The comedian Jasper Carrott used to read verbatim some of the daft excuses people put on their car insurance claims forms as a part of his stand-up routine.
He’d found wonderfully un-self-aware phrases such as:“The accident was caused by me waving to the man I hit last week” or “I don’t know who was to blame for the accident; I wasn’t looking” and “I pulled away from the side of the road, glanced at my mother-in-law, and headed over the embankment”.
But recent comments on my website, MoneyMagpie.com, have been more to do with the difficulty of getting a decent insurance price in the first place.That seems to be even more of a trial for some, particularly with car insurance.
For a start, Punty says: “I work in television and I know it puts my insurance premiums up. I once asked the woman on the phone why it was and she said it’s because I might give a lift to a celebrity one day. Really? You think Johnny Depp’s going to cadge a lift in the back of my Citroen C2 after a hard day’s filming? Do they know how it works?”
It does seem rather unfair, particularly when, according to insurer 1st Central, supposedly uber-sensible accountants are the worst drivers by profession, involved in more than 16,000 accident claims a year. It’s not just them either, they’re followed closely by solicitors, who are responsible for 15,000 claims, and third are doctors, who moved up the list by six places from ninth last year. So if you’re in a car, it’s a dashcam a day that ‘keeps the doctor away’.
It’s not just car insurance where the complaints come in either. Foxy says: “I’m an artist and apparently that makes my home insurance more expensive. What do they think we do – sit around all day in our pants setting fire to the curtains?”
Well, yes, sort of.
You might not think you’re just a number, but that’s how insurers see you.They work out our risk on a points system according to your job (or lack of one). Professions are graded one to three, and woe betide you if you’re in one of the high-risk categories, however puritanical your behaviour has been thus far.
Of course, journalists, entertainers and – surprise, surprise – racing drivers have higher premiums but, interestingly, nurses and social workers have lower ones. This is not so much because they’re considered to be more sensible than us ‘luvvies’, but because these tend to be female-dominated professions. So although an EU directive has made it illegal to charge women and men a different insurance rate, some companies are getting round it by charging less to people in supposed ‘girlie’ professions. Sneaky!
And it certainly helps to be smart when you describe your job to insurers. For example, it’s cheaper to be a writer than a copywriter and, oddly, it’s cheaper to be a bricklayer than a builder. But it’s not a good idea to tell them you’re a nursery nurse if you’re a bomb disposal expert. That will be tough to prove as you dig the shrapnel out of your bonnet.
There are also gadgets around now to monitor your driving and even prove your innocence in a prang, which can exonerate you if you’re a politician (another high-risk profession) and someone rammed you because they didn’t like your face.
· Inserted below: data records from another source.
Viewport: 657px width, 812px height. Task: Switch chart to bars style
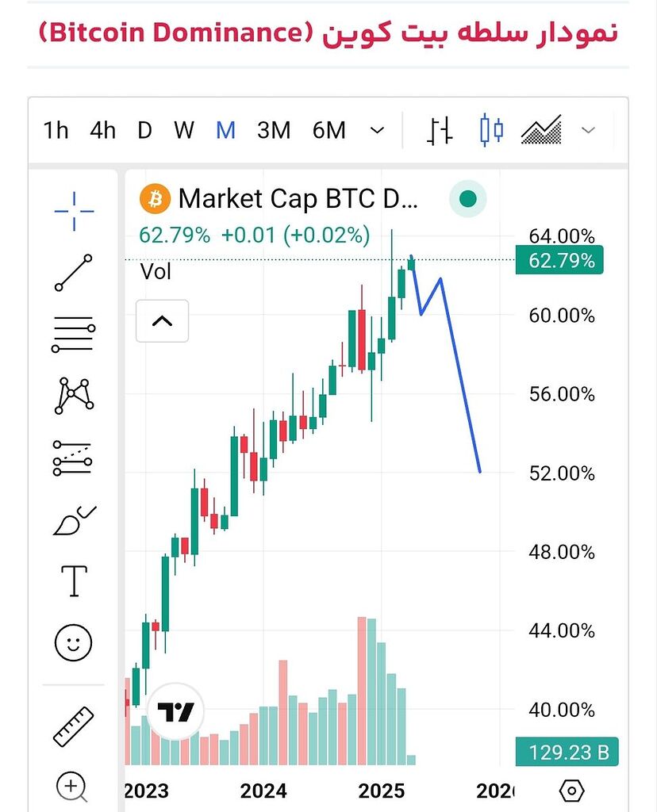[x=440, y=130]
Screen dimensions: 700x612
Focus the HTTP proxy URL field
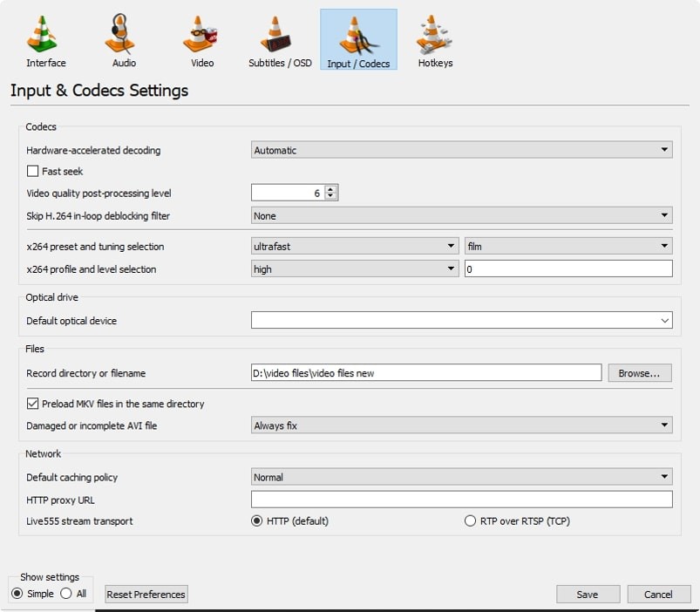pos(462,499)
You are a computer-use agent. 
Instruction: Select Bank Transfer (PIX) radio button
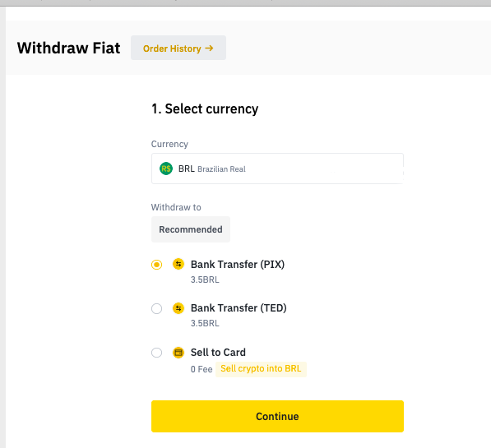pyautogui.click(x=156, y=265)
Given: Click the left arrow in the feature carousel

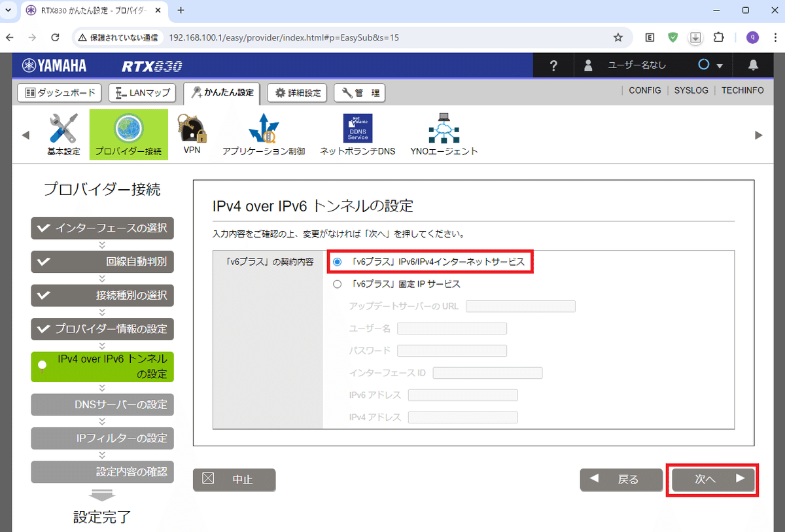Looking at the screenshot, I should point(25,134).
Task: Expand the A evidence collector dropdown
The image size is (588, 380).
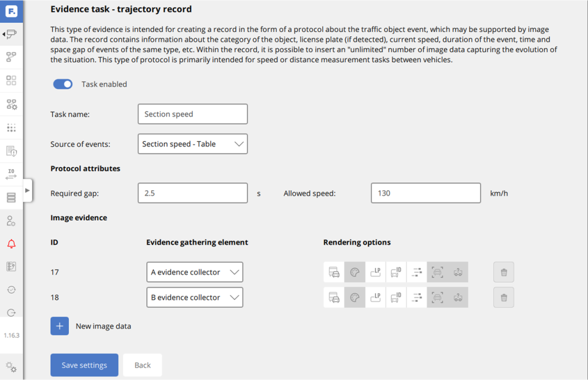Action: [x=195, y=272]
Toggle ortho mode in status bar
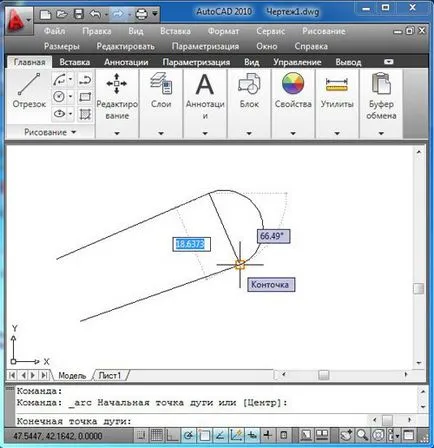434x448 pixels. tap(172, 435)
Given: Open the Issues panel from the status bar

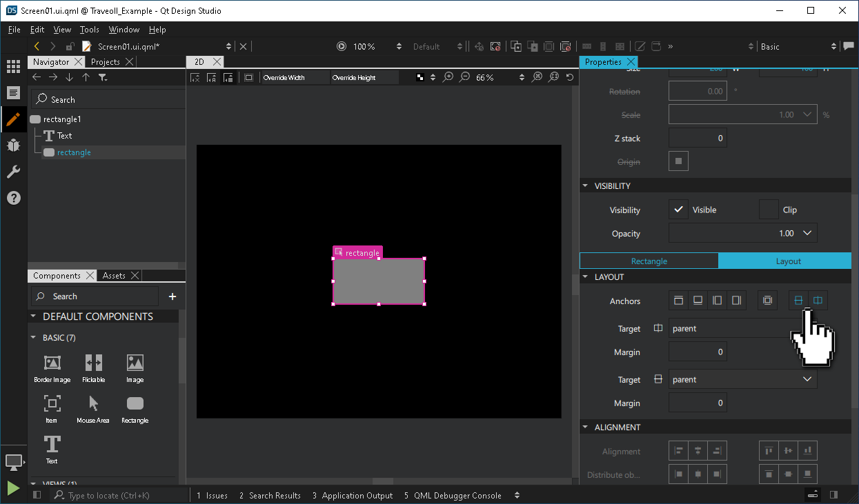Looking at the screenshot, I should tap(217, 495).
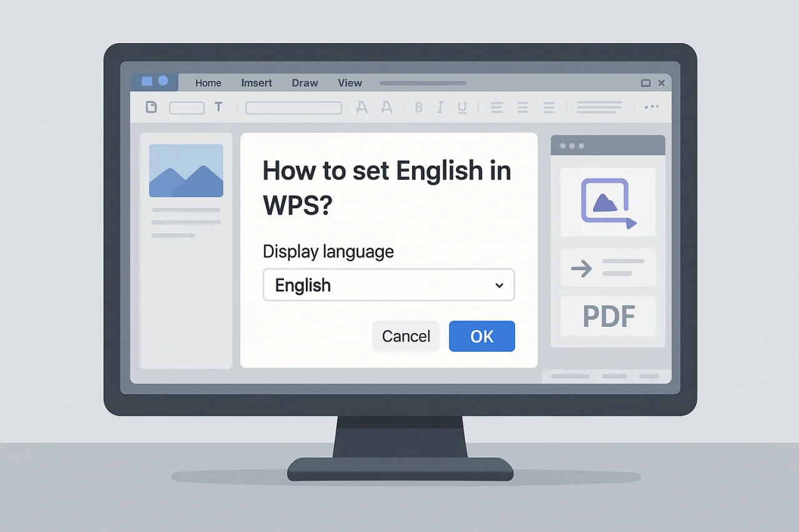This screenshot has height=532, width=799.
Task: Open the Home menu tab
Action: click(x=208, y=83)
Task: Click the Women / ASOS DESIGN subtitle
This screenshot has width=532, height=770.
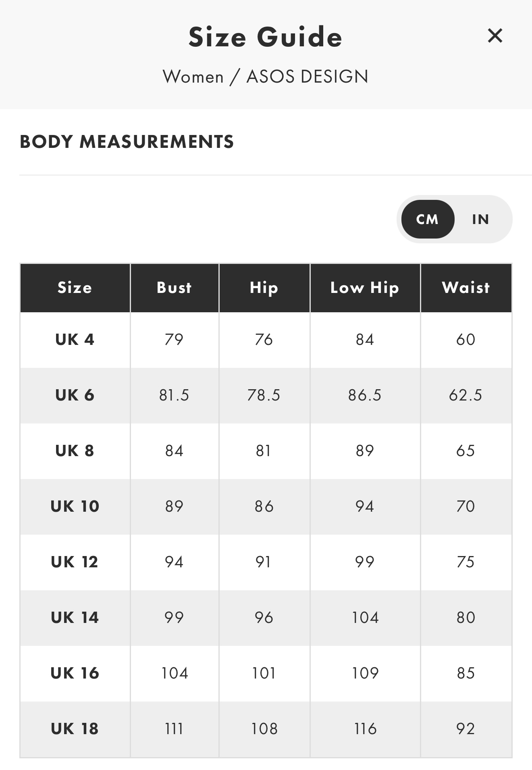Action: pos(266,77)
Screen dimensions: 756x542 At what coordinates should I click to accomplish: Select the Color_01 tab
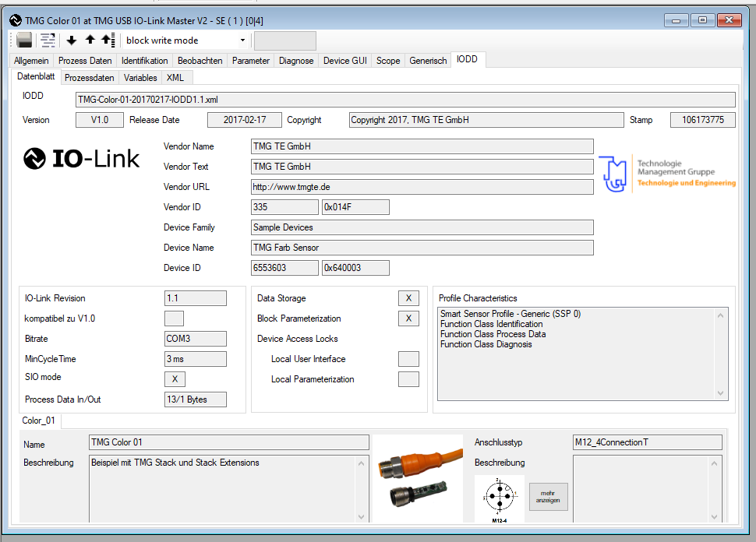39,421

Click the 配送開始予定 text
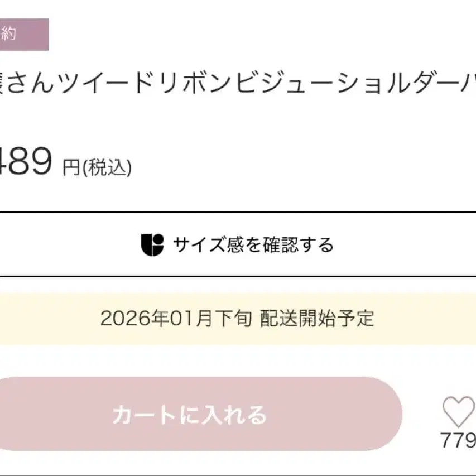(317, 319)
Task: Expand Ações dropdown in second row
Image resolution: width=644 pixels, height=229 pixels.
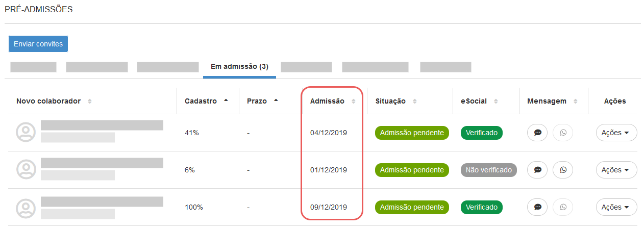Action: [616, 170]
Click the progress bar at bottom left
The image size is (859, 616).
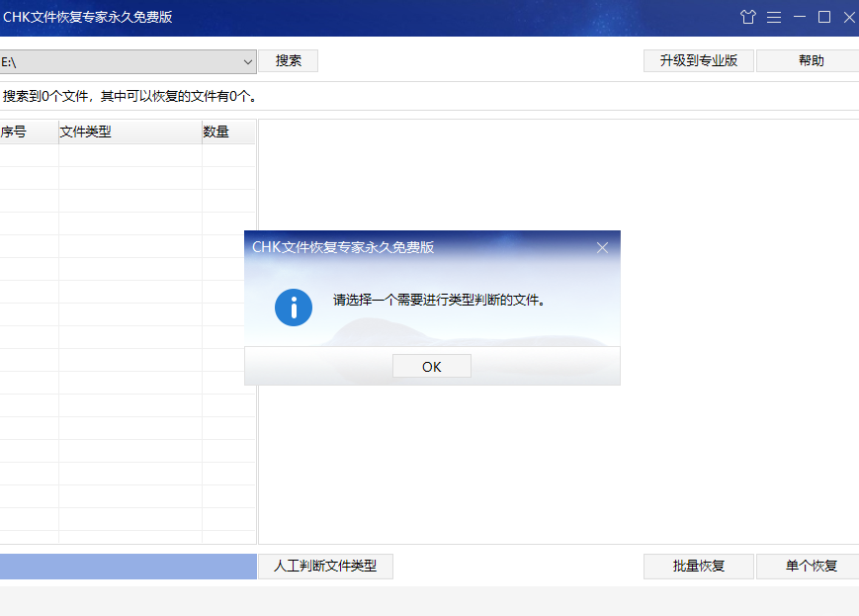(x=127, y=566)
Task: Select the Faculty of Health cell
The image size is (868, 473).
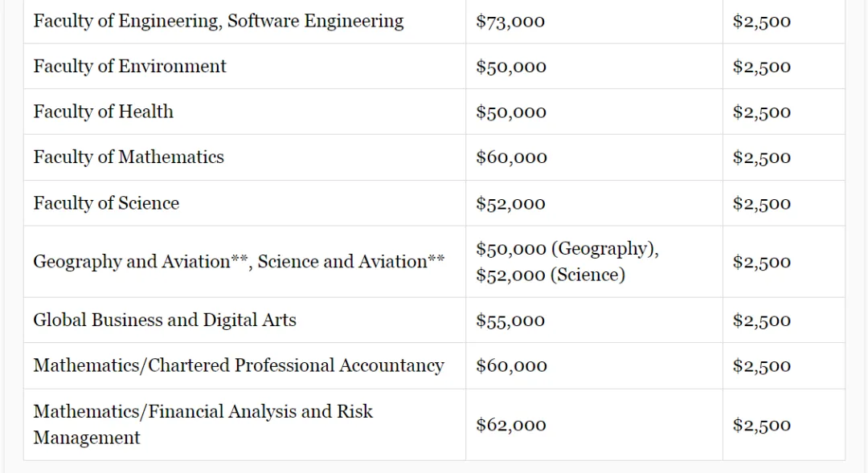Action: [244, 112]
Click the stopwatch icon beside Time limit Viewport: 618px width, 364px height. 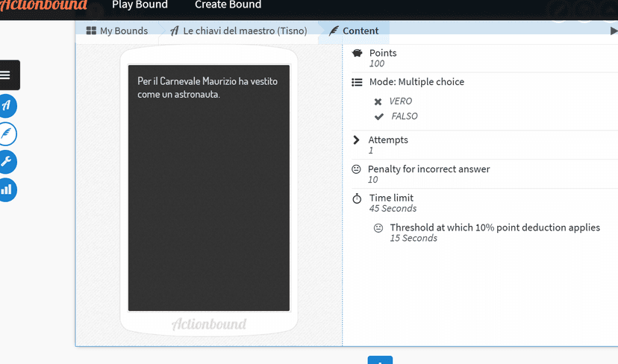click(357, 198)
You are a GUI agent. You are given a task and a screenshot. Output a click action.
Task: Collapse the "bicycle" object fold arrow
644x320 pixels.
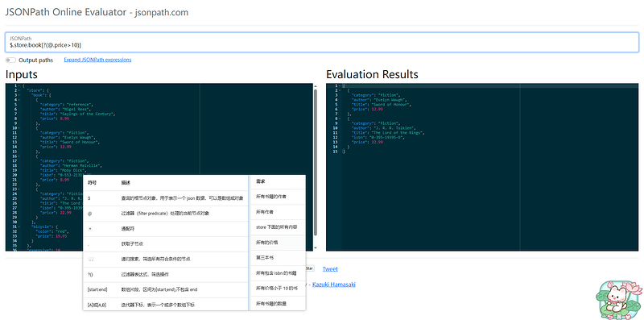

But they can work against you too. Kimberley Doley comments on an article about using dashcams as evidence: “My children’s dad needs this dashcam desperately...Not to protect him from insurance scams, but to protect other road users. I hope it would make him think about his driving and make him a safer driver as it may embarrass him that he might end up on World’s Worst Drivers Caught on Tape.”
And, when it comes to bringing your premiums down, the old favourite of simply comparing prices before you buy can save everyone money – even if you just pretend to do it, as Claude tells other readers. He says: “Call your car and home insurance company and tell them you want to go through all your coverage because you found another carrier that is cheaper. They’ll probably help you ‘find’ 10% off or more.”
Yes, funny that, how they manage to ‘find’ that extra 10% off, even in the middle of a policy. Insurers must have coins down an awful lot of sofas.